For using the package, directly clone the repo and install the package in editable mode

git clone https://github.com/michahu/visualizing-training.git

pip install -e .

Usage

Below set of commands will walk you through the usage of the package, demo_run notebook can be referred for a notebook version of the same.

Step 0: Config Setup.

Setting up config required to collect training data and evaluation of the model

num_epochs = 100
lr = 1e-3
train_bsz = 256
cpu = True
weight_decay = 1.0
eval_every = 10
n_heads = 4
init_scaling = 1.0
optimizer = "adamw" # type of optimizer
output_dir = 'modular_demo_run' # output directory for writing collected metrics
seed = 0
use_ln = True
test_bsz = 2048
clip_grad = True
dataset_name = "modular" # specifying the type of dataset to be trained on
n_seeds = 4 # no of seeds for which the data needs to be collected

config = {
    "lr": lr,
    "cpu": cpu,
    "num_epochs": num_epochs,
    "eval_every": eval_every,
    "run_output_dir": output_dir,
    "use_accelerator": False,
    "init_scaling": init_scaling,
    "optimizer": optimizer,
    "weight_decay": weight_decay,
    "clip_grad": clip_grad,
    "is_transformer": True,
    "train_bsz": train_bsz,
    "test_bsz": test_bsz,
    "n_heads": n_heads,
    "dataset_name": dataset_name
}

Step 1: Training a model and collecting metrics

from src.training.modular_addition import get_dataloaders
from src.model import Transformer
from src.train import ModelManager

for seed in range(n_seeds): # Saving the metrics for all the seeds
    config["seed"] = seed

    model = Transformer(
        d_model=128,
        d_head=32,
        d_vocab=114,
        num_heads=n_heads,
        num_layers=1,
        n_ctx=3,
        use_ln=use_ln,
    )

    train_loader, test_loader = get_dataloaders(train_bsz=train_bsz, test_bsz=test_bsz)

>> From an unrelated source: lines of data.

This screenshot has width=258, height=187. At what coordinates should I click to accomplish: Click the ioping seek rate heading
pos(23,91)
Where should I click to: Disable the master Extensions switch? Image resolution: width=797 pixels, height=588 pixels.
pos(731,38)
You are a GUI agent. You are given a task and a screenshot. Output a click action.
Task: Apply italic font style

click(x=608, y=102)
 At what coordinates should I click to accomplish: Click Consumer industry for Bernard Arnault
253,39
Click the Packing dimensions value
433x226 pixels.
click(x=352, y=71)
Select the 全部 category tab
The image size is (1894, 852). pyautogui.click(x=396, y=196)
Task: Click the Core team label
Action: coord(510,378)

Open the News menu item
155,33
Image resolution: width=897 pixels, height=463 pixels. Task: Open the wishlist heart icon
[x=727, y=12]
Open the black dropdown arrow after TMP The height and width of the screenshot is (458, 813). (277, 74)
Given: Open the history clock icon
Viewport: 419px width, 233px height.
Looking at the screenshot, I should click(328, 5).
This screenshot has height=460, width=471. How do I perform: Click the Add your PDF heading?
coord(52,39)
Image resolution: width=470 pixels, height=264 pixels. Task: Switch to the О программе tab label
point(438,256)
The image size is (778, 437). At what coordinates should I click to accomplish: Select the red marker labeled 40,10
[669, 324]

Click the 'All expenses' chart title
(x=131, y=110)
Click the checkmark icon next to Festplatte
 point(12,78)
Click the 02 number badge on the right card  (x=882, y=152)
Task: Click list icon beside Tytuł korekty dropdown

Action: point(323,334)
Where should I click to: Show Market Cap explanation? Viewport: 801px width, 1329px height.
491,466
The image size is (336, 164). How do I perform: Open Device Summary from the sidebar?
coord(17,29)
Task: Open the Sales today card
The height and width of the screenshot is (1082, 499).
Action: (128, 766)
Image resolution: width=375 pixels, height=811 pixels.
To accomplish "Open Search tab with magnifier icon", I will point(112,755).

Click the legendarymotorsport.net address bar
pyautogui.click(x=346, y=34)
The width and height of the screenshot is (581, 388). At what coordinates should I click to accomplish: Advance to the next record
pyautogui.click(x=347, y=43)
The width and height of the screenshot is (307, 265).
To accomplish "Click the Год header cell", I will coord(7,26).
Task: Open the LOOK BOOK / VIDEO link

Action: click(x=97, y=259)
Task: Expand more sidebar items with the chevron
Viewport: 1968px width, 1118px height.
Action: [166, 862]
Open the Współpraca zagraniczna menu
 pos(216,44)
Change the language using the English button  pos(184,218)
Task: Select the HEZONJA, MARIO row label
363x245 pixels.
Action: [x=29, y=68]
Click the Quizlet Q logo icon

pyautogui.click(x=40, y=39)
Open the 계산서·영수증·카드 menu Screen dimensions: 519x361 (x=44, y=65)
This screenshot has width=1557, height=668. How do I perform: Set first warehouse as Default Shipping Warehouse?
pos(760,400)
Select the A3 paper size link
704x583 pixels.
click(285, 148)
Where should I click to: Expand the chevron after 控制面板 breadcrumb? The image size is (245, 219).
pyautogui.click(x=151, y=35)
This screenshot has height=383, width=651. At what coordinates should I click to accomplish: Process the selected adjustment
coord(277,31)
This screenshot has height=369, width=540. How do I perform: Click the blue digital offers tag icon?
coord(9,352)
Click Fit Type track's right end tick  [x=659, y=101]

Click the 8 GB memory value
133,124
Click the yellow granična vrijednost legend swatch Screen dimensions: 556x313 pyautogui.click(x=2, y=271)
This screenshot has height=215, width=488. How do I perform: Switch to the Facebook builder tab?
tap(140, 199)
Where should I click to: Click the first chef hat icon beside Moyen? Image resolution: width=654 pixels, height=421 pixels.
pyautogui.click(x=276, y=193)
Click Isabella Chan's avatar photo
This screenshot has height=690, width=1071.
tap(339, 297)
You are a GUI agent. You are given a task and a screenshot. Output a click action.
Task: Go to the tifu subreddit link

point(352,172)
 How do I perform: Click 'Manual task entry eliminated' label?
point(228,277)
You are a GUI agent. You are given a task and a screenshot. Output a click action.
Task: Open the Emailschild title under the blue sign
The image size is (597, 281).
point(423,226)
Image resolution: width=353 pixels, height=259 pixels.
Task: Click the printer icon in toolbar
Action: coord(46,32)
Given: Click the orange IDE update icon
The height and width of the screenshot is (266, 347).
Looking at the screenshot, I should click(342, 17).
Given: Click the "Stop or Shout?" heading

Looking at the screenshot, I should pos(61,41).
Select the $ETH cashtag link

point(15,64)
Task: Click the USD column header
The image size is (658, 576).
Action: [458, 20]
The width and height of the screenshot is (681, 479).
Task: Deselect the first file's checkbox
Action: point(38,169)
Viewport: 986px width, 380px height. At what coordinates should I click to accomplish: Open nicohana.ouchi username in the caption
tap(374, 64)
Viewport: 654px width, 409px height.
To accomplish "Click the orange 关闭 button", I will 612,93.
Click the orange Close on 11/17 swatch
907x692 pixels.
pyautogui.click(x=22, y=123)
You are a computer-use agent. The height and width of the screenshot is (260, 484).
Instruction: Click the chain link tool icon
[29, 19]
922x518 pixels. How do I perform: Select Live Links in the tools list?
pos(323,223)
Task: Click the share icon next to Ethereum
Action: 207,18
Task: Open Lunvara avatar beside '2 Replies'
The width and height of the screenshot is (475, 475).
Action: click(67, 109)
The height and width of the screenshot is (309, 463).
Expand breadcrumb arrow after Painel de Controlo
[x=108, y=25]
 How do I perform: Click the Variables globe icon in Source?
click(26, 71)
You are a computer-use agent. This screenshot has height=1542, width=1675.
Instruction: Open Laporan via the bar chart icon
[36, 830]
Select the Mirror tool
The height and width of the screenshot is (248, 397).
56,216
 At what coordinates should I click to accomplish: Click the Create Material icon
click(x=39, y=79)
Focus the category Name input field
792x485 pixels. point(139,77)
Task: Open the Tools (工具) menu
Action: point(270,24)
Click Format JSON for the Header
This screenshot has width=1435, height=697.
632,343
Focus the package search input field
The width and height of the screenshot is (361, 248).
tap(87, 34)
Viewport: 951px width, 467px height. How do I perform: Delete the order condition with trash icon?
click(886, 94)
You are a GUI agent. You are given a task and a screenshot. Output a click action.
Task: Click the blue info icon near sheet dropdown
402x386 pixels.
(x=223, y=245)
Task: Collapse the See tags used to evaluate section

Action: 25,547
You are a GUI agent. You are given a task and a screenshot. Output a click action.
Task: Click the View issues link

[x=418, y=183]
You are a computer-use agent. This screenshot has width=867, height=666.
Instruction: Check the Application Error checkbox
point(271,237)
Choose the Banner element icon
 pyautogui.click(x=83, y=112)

    #Initialize the ModelManager class which will take care of training and collecting the metrics 
    model_manager = ModelManager(model,train_loader,test_loader, config)

    # Specify the layers where hooks needs to be attached
    model_manager.attach_hooks(['blocks.0.mlp','blocks.0.attn'])

    # method for training and saving the metrics in output_dir
    model_manager.train_and_save_metrics()
print("Finished training and saving metrics for all seeds")

Step 2: Collate statistics into 1 file.

Take the stats computed in step 1 and organize them into CSVs suitable for training the HMM.

from src.utils import training_run_json_to_csv

training_run_json_to_csv(config['run_output_dir'], is_transformer=True, has_loss=False, lr=lr, optimizer=config['optimizer'], init_scaling=config['init_scaling'], input_dir=config['run_output_dir'], n_seeds=n_seeds)

Step 4: Train HMM.

Model selection computes the AIC-BIC-log-likelihood curves for varying number of hidden states in the HMM and saves out the best model for each number of hidden states.

from src.hmm import HMM

max_components = 8 # max no of components for which HMM will be trained
cov_type = "diag" # type of covariance for HMM model
n_seeds = 4 # no of seeds HMM needs to be trained for
n_iter = 10
cols = ['var_w', 'l1', 'l2'] # columnns of interest
first_n = 100 # no of rows to consider in the dataset
hmm_model = HMM(max_components, cov_type, n_seeds, n_iter)
data_dir = 'modular_demo_run/'

hmm_output = hmm_model.get_avg_log_likelihood(data_dir, cols)

Step 5: HMM Model Selection

Visualizing average log-likelihood, along with AIC and BIC helps with the model selection for the different HMM models we have trained. Currently we are selecting the HMM model with the lowest BIC.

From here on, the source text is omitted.